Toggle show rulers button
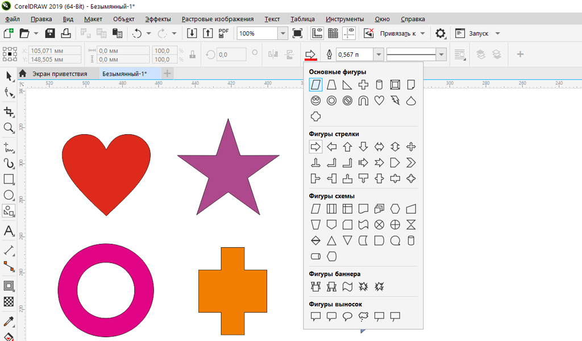582x341 pixels. coord(318,34)
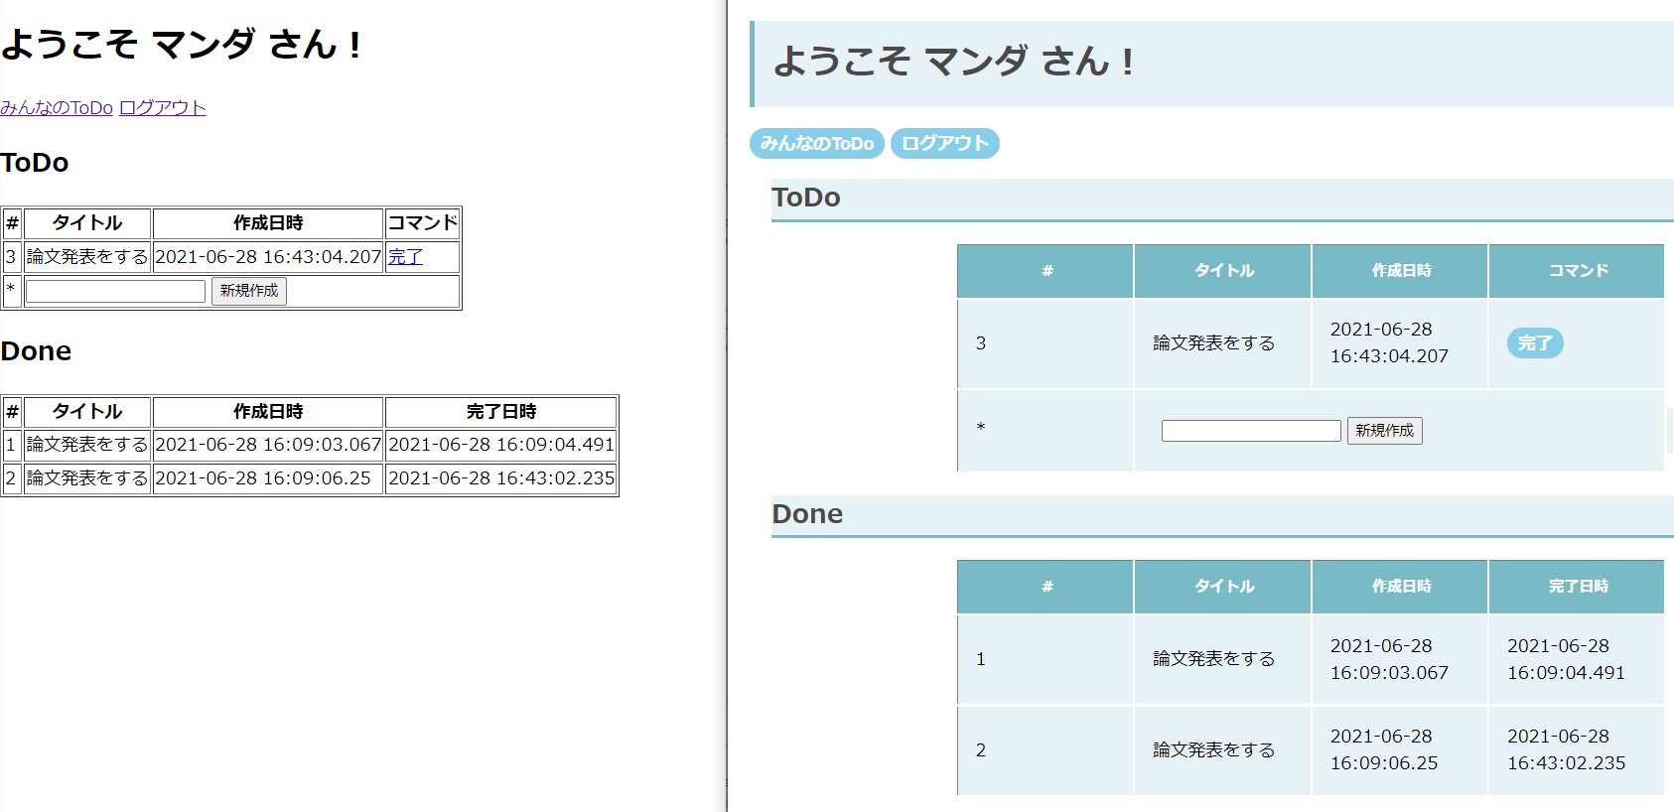Click the blue pill みんなのToDo button

pos(816,144)
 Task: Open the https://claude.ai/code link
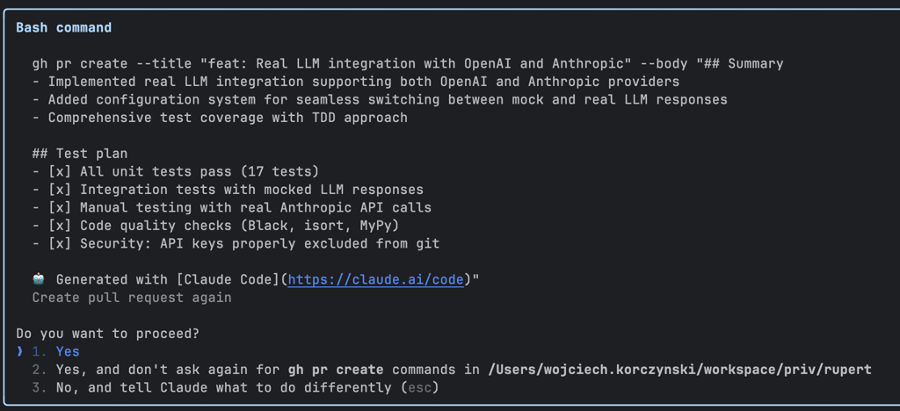pos(375,280)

====

» **Requirements**: Change "rulers" to "guides" throughout the entries above and write them out again with everything else the same, leaving out the pictures.

» **Worked answer**:
Toggle show guides button
582x341 pixels. coord(318,34)
Click the blue pill みんなのToDo button

pos(816,144)
 Task: Open the https://claude.ai/code link
pos(375,280)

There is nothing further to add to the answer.